### Task material
··········

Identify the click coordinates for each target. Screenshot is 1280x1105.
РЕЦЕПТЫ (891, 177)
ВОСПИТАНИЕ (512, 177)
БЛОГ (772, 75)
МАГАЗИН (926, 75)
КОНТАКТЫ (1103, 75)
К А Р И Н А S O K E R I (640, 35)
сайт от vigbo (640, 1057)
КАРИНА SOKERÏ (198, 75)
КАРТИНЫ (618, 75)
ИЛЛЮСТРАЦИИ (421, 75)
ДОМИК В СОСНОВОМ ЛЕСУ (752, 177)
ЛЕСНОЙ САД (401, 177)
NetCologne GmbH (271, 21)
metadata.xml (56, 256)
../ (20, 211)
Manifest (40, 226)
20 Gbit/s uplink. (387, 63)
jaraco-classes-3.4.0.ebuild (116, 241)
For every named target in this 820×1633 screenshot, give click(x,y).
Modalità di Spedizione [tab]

··········

### Problem to work on
Copy out the line holding "Manifest (40, 226)" along with all lines after it through the end of the entries, exactly and only these.

### Written answer
Manifest (40, 226)
20 Gbit/s uplink. (387, 63)
jaraco-classes-3.4.0.ebuild (116, 241)
For every named target in this 820×1633 screenshot, give click(x,y).
Modalità di Spedizione [tab]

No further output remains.